> _Task goal_: Reproduce the listing below, from its first line through the line with "Looking at the image, I should click on (576, 284).", replacing "speaker-icon" with "volume-icon" and keeping everything else the same.

> _Data provided_:

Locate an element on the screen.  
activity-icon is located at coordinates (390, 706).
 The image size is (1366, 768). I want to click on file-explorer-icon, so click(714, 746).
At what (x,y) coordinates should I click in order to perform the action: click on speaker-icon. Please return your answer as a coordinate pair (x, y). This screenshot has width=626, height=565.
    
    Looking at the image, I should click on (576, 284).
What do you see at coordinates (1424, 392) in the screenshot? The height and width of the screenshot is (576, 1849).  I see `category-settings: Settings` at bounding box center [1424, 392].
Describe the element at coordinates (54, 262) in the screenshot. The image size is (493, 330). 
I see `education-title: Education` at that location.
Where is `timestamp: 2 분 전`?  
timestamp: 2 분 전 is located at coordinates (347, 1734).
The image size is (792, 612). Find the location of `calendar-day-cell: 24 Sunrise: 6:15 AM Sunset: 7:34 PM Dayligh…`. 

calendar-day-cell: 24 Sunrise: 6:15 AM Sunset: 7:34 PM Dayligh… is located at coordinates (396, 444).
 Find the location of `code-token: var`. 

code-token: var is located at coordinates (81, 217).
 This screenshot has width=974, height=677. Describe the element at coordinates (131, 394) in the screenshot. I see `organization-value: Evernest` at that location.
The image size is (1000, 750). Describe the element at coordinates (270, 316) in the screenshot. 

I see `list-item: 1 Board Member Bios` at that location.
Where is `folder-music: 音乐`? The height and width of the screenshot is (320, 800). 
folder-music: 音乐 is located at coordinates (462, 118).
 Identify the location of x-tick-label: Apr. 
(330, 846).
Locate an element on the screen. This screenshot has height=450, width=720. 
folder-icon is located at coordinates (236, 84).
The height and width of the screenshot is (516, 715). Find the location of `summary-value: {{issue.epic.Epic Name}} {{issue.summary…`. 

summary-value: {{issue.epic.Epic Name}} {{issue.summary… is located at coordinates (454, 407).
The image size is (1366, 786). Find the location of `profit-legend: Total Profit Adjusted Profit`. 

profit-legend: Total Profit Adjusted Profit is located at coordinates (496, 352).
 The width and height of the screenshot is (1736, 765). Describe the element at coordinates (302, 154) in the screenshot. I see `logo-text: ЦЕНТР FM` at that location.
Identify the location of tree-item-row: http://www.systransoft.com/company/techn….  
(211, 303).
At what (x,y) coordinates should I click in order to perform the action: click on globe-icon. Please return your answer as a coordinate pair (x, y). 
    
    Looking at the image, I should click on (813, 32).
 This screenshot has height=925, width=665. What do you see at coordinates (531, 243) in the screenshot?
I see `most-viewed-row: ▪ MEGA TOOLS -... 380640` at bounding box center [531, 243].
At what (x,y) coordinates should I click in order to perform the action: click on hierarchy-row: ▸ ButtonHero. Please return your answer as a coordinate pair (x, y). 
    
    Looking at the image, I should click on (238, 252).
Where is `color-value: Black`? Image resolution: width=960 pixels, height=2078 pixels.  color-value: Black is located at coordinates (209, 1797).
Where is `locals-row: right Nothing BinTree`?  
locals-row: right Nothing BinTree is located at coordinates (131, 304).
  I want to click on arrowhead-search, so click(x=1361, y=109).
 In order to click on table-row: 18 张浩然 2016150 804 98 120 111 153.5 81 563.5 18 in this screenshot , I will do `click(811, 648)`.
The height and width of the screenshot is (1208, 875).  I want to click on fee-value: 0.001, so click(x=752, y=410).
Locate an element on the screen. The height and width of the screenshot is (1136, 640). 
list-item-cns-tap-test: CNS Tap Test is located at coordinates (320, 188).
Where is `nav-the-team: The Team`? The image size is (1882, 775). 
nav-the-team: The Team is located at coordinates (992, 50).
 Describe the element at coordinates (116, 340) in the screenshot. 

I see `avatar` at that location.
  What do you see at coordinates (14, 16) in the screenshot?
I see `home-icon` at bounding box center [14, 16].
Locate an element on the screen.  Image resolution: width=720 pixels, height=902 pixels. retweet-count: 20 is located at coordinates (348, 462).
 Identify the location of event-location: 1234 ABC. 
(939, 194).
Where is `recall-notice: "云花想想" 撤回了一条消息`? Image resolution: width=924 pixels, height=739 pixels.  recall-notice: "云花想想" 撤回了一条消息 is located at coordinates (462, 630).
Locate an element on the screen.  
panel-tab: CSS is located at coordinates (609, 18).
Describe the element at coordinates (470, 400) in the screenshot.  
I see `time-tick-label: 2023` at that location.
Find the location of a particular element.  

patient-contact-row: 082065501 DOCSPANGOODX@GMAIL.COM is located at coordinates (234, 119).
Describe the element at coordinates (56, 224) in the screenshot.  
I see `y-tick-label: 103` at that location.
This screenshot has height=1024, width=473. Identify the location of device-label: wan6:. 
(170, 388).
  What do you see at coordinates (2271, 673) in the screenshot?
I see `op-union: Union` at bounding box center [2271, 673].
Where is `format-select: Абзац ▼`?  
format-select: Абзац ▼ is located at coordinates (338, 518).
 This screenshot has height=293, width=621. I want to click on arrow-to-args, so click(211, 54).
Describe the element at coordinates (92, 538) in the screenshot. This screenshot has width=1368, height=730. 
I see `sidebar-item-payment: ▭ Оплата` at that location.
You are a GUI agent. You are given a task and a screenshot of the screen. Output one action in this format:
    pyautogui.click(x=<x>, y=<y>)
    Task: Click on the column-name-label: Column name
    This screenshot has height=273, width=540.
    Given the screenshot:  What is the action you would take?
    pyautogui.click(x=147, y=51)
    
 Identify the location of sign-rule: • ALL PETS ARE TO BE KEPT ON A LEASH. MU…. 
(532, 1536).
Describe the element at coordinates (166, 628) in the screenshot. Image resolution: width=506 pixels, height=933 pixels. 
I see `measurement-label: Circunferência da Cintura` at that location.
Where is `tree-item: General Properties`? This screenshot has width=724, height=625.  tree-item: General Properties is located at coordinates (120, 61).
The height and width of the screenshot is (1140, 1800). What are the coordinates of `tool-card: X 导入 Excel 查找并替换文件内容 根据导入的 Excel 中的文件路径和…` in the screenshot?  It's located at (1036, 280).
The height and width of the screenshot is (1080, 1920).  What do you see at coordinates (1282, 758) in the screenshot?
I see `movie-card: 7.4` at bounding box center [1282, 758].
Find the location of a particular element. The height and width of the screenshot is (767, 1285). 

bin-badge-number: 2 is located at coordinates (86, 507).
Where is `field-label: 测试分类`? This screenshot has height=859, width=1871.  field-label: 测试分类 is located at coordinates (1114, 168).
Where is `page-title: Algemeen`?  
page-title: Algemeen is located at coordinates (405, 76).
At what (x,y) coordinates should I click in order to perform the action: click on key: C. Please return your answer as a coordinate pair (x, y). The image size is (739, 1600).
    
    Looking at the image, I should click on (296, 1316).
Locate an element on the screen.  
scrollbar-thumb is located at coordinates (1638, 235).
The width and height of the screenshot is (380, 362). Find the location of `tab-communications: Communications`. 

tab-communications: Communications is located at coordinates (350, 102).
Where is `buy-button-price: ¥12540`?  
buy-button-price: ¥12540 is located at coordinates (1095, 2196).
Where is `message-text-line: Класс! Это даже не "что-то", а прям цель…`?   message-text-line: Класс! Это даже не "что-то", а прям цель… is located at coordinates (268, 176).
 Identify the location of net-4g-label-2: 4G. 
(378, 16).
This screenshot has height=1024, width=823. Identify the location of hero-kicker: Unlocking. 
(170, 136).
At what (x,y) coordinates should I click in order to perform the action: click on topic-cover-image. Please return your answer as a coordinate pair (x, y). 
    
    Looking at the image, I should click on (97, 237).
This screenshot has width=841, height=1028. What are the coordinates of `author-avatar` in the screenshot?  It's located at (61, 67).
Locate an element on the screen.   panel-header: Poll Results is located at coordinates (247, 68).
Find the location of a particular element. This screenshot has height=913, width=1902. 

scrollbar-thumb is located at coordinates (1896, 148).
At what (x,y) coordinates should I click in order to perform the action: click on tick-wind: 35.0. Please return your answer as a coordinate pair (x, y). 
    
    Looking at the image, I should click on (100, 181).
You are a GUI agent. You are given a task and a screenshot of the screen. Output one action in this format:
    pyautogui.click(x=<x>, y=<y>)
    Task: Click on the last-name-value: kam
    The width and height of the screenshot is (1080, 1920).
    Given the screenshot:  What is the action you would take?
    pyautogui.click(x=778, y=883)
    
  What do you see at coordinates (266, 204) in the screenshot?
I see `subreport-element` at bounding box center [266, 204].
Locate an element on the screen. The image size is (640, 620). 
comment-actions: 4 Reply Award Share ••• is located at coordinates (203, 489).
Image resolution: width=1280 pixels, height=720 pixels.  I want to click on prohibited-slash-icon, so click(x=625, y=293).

> _Response to the exercise_:
Locate an element on the screen.  
activity-icon is located at coordinates (390, 706).
 The image size is (1366, 768). I want to click on file-explorer-icon, so click(714, 746).
At what (x,y) coordinates should I click in order to perform the action: click on volume-icon. Please return your answer as a coordinate pair (x, y). This screenshot has width=626, height=565.
    
    Looking at the image, I should click on (576, 284).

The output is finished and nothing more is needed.